The rumbling noise was intense now, the tractor being only a couple
of hundred yards away.
“Is he going to slow down?”
Morse didn’t say anything.
The dozer was close now, but the driver obviously hadn’t intended
for there to be a small hill crest just before the entrance of the
camp site. It almost flew over the slope, but it landed top-heavy,
crashing front-end into the snow. The tail end stuck up in the air for
about a second. It then started to fall, so that it ended up on its
roof. The tractor treads were still rolling furiously, smoke pouring
from the exhaust.
“Christ!” exclaimed Carter, “I’ll get the other guys, and
you go see what the damage is.”
Carter started running for the compound. Morse heeded Carter’s
advice and started for the dozer, which was no on its roof. Going for
the driver’s side, Morse had trouble opening the door. It seemed
welded shut at first, but Morse realised that the frosty environment
of Antarctica had stiffened the hinges. After a few swift kicks, Morse
had the door open.
“What the hell are you playing at? You could’ve…” Morse
began, but once he saw the occupant inside he stopped. Although upside
down, Morse noted the wildness in the man’s eyes. They danced from
left to right, not focused on anything in particular. Morse quickly
wondered if he knew he’d been turned upside down.

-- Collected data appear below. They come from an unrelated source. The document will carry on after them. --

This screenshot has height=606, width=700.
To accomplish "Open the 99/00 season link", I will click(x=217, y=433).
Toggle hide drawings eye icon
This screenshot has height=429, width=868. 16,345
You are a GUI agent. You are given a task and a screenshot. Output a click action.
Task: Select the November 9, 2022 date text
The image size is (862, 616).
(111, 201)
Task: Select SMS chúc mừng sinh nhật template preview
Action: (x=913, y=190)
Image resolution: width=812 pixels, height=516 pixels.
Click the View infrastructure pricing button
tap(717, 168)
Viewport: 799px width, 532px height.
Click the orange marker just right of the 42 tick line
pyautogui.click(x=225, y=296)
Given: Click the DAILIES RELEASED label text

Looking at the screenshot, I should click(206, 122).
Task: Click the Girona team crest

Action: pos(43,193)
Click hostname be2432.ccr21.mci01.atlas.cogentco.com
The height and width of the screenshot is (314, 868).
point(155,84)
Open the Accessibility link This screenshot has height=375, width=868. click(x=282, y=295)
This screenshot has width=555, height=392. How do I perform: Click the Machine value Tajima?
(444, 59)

The man was wearing black fatigues. His face was almost blue, and a
thin bead of blood trailed down his forehead. “Shit, we better get
you out of there,” Morse muttered, scrambling to get inside the
ski-dozer.
Knowles stood at the entrance of the camp, allowing the men to run
past and help Morse get the man out of the tractor. A sudden sense of
foreboding entered his mind, and he retraced his steps and went back
to his office. An American, Knowles had been sent to the Rothera
Station because the heads at BARS decided that they wanted a
scientific research station that ran a tight ship. He’d been
headhunted to act as the supervisor for the station, even though
McPherson was the station manager – they wanted a Warrant Officer to
govern the place…a tough guy to call the shots. Although he knew
most of the men resented him for it, he found solace in the fact that
he gave the orders around here.
As he unlocked the cabinet nearest to his desk, he also found
consolation in the fact that he was the only one who knew the
combination to the weapons cabinet. He produced a six-gauge shotgun,
and promptly started to load it. The sense of foreboding passed, and
as he walked back to the entrance, barrel pointed to the ground, he
surveyed the surrounding white blanket of snow around the outpost.

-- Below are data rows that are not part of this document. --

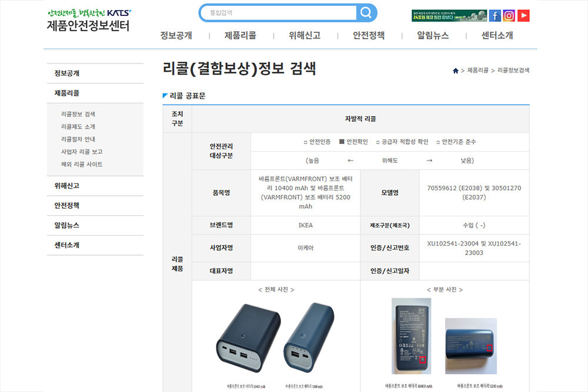The width and height of the screenshot is (588, 392).
Task: Click the magnifying glass search icon
Action: click(x=366, y=13)
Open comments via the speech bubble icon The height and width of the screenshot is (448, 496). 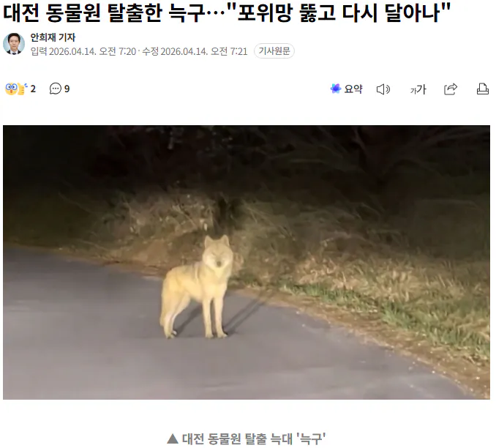coord(56,89)
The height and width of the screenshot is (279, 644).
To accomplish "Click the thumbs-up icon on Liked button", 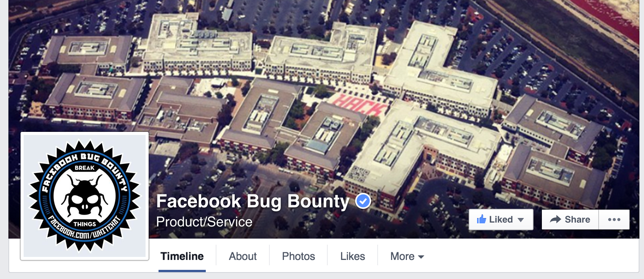I will click(x=481, y=219).
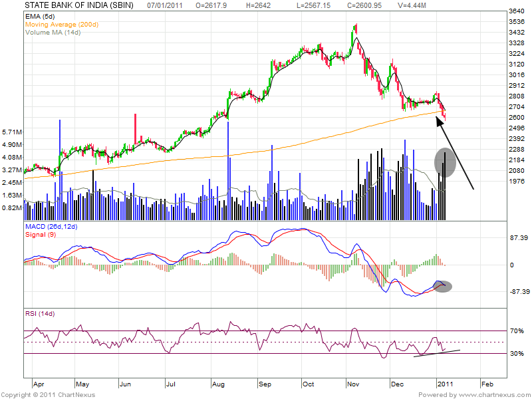Click the gray ellipse on the MACD crossover
Screen dimensions: 532x399
pos(442,287)
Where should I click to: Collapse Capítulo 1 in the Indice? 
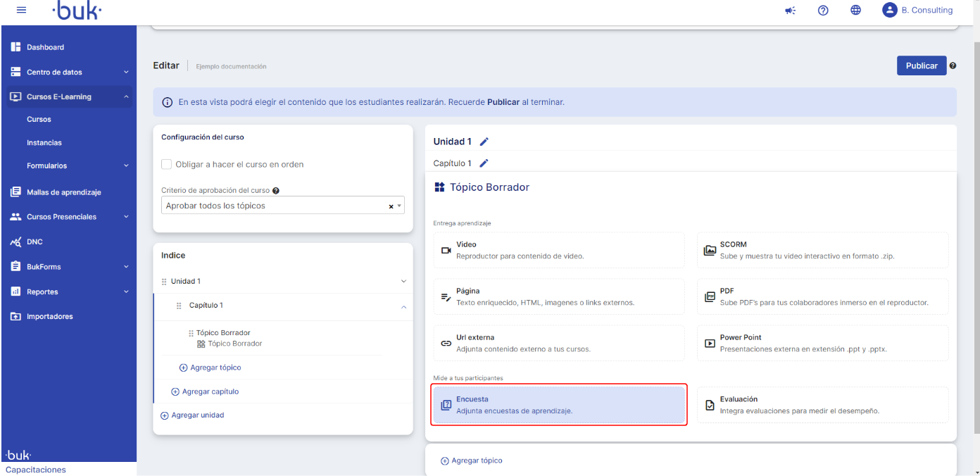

There weren’t many men here from a military background, he thought,
and they wouldn’t know the first thing about an ambush, if there had
been one.
There didn’t seem to be any other people in sight, so he watched
the team drag the man out and let Dr. Greenberg examine him.
“Let’s get him inside,” said Greenberg, checking his neck for
a pulse, “He’s got severe hypothermia.”
Carter and Morse took him by the legs, while Frye and Quinn lifted
him by his arms. The doctor jogged back to the entrance, signalling
for Knowles. “We need to get this man to the infirmary – and we
also need to use some of the plasma. Get a table ready for him.”

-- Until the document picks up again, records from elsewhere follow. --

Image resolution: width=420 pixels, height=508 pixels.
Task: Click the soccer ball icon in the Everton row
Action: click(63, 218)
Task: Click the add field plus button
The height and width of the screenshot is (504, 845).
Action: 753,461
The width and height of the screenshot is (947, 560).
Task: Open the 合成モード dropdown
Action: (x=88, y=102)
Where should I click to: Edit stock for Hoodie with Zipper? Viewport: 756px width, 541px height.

Knowles narrowed his eyes, “No, I don’t like this,” he said
wearily, “we don’t know anything about this guy…why’s he out
here in the middle of nowhere, huh? Don’t you think it’s funny
that he made it all the way over here by tractor? You know the
protocol Greenberg, twenty-four hour observation and quarantine.”
“Damn it, Knowles!” Greenberg exclaimed, “We don’t have
time for that! He could be dead by then!”
Knowles took this onboard, and an uneasy silence fell between the
two men. He switched his glance from the doctor, then to the man being
carried across the snow. “You’ll take responsibility for anything
that happens,” he added.
“Yes! Yes, I’ll take responsibility. Now move out of my way.”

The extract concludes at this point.